介護現場では「デジタルトランスフォーメーション」の必要性が重視されつつありますが、その背景には介護業界の深刻化する人手不足と高齢者増加が関係しています。
従来の介護現場での対応では、増え続ける高齢者に対して適切な介護サービスを提供できるとはいえず、積極的にデジタル化を進めていかなければならないと状況にあるといえるでしょう。
さらに新型コロナウイルス感染拡大の影響も、デジタルトランスフォーメーションの必要性を高めることとなりました。
そこで、介護現場で重視されつつある「デジタルトランスフォーメーション」について説明します。
「デジタルトランスフォーメーション」の特徴
「デジタルトランスフォーメーション(DX)」とは、デジタル技術を浸透させることによって人々の生活を様々な方向からより良い方向に変えていくことです。

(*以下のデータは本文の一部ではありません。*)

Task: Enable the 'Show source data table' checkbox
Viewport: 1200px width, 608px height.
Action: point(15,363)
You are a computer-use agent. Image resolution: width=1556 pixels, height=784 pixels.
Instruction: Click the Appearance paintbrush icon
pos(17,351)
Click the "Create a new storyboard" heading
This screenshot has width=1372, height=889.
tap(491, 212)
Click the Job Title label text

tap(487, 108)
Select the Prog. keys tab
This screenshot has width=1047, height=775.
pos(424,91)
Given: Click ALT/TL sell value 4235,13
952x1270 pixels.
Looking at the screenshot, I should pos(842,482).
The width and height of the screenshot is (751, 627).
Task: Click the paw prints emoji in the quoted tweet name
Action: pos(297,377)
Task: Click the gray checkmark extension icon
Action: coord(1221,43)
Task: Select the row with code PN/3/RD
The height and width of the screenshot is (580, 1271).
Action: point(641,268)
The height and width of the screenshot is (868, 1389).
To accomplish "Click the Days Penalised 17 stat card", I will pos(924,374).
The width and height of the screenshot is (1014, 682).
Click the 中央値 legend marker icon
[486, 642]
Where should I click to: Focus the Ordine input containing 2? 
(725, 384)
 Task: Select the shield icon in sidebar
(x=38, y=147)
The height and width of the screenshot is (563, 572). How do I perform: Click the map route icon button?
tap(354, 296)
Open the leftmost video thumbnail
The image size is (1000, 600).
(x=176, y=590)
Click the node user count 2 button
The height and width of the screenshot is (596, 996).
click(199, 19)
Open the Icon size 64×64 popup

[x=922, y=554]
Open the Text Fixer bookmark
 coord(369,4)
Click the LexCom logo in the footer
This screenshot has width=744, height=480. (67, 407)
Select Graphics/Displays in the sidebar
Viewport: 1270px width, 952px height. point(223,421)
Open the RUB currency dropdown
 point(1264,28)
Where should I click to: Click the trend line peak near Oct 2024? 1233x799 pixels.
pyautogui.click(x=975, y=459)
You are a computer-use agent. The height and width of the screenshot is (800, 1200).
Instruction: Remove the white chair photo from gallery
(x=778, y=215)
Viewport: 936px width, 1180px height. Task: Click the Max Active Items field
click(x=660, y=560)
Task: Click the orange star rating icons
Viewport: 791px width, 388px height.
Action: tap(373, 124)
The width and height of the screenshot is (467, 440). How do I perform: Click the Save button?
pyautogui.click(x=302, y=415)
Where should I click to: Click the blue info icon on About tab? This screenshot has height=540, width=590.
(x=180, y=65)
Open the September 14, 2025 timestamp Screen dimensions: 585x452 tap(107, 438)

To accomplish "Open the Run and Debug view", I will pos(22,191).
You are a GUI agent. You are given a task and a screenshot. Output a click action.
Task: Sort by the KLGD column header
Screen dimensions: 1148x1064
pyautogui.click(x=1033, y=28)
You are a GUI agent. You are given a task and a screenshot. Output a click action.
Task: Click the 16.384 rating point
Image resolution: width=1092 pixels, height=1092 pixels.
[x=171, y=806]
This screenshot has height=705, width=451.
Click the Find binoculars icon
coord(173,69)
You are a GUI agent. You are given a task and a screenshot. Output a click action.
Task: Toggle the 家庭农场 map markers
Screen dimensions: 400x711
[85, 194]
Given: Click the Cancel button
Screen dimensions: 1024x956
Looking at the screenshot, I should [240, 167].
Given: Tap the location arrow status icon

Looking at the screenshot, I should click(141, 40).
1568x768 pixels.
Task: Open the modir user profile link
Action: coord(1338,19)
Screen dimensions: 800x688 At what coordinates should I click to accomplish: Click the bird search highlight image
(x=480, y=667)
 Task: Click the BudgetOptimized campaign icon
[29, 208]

ITやICTを活用することによって社会に変化をもたらすイメージですが、ビジネス環境の激しい変化に企業が対応していくためにデジタル技術を活用することで、製品・サービス・ビジネスモデルを変革させ、業務・プロセス・組織・企業文化・風土などを変えて競争での優位性を確立することといえます。
介護現場でもITやICTを導入することで、業務や組織を見直し、業務効率化や競合他社との競争に打ち勝つことにつながることとなるでしょう。
介護現場で「デジタルトランスフォーメーション」が求められる理由
介護現場で「デジタルトランスフォーメーション」が求められている背景には、先にも述べたとおり業界全体の人員不足が関係しています。
介護業界は慢性的な人材不足という大きな悩みを抱えているのに反し、介護を必要とする高齢者は増加の一途を辿っています。
2025年に団塊の世代が後期高齢者に達すれば、さらに介護ニーズは大きくなるといえるでしょう。
人材を獲得するために有効な策を立てることだけでなく、介護現場にICTやAI、介護ロボットなど最新技術を導入することで、業務を効率化させ生産性向上とスタッフの負担軽減につなげていくことが必要とされます。
さらに新型コロナウイルス感染拡大の影響で、リモートワークも含めた業務改善なども必要とされるようになりました。
利用者との接触が業務上欠かすことのできない介護現場で、すべての業務をリモートワークで対応することはできませんが、事務処理などできる範囲での対応も求められています。
介護事業所が運営を継続させる上で、デジタルトランスフォーメーションは避けて通ることのできない課題となっているといえるでしょう。
「デジタルトランスフォーメーション」導入を成功させるために必要な段階
「デジタルトランスフォーメーション」導入を成功させるためには、単にITなどを活用するだけでは十分といえません。
そこで、
①アナログの仕組みを洗い出しデジタル化する「デジタイゼーション」
②デジタル化した仕組みの活用で新しい行動様式を作る「デジタライゼーション」
③組織を変革し介護事業所の価値を向上させる「デジタルトランスフォーメーション」
の3つの段階で導入していくことを検討しましょう。
それぞれの段階について説明していきます。
①アナログの仕組みを洗い出しデジタル化する「デジタイゼーション」
介護現場のアナログの仕組みの中から、デジタル化を可能とする仕組みを洗い出し、積極的にデジタル化していきましょう。
たとえば手作業の紙媒体で行っている介護記録は、介護記録ソフトを活用することなどが例として挙げられます。
他にも帳票類などデータ化し、介護スタッフ同士で情報共有できるようにしておくこともできるでしょう。
会議は対面ではなくオンライン会議に変えることも方法の1つです。
②デジタル化した仕組みの活用で新しい行動様式を作る「デジタライゼーション」
既存の仕組みなどをデジタル化した後は、積極的に活用し、さらに業務を効率化させていきましょう。
たとえば見守りカメラやベッドセンサーなどを設置し、利用者を見守ることなどが挙げられます。
③組織を変革し介護事業所の価値を向上させる「デジタルトランスフォーメーション」
①と②の2つの段階を経て、いよいよデジタルトランスフォーメーションへとつなげます。
そのためにもデジタル化した仕組みを介護事業所に定着させることが重要です。
介護記録や見守り業務などこれまで介護スタッフが多くの時間を割いていた業務をデジタル化することにより、業務負担や業務時間が大きく削減でき、利用者に対して提供するサービスの質も向上させることができるでしょう。
また、介護スタッフの業務負担が軽減できることで、仕事に対するやりがいを感じやすくなり、気持ちにもゆとりができればモチベーションも向上させることができます。
介護現場で問題となっている介護スタッフの離職率を低下させ、反対に定着率をアップさせ人材も獲得しやすくなるでしょう。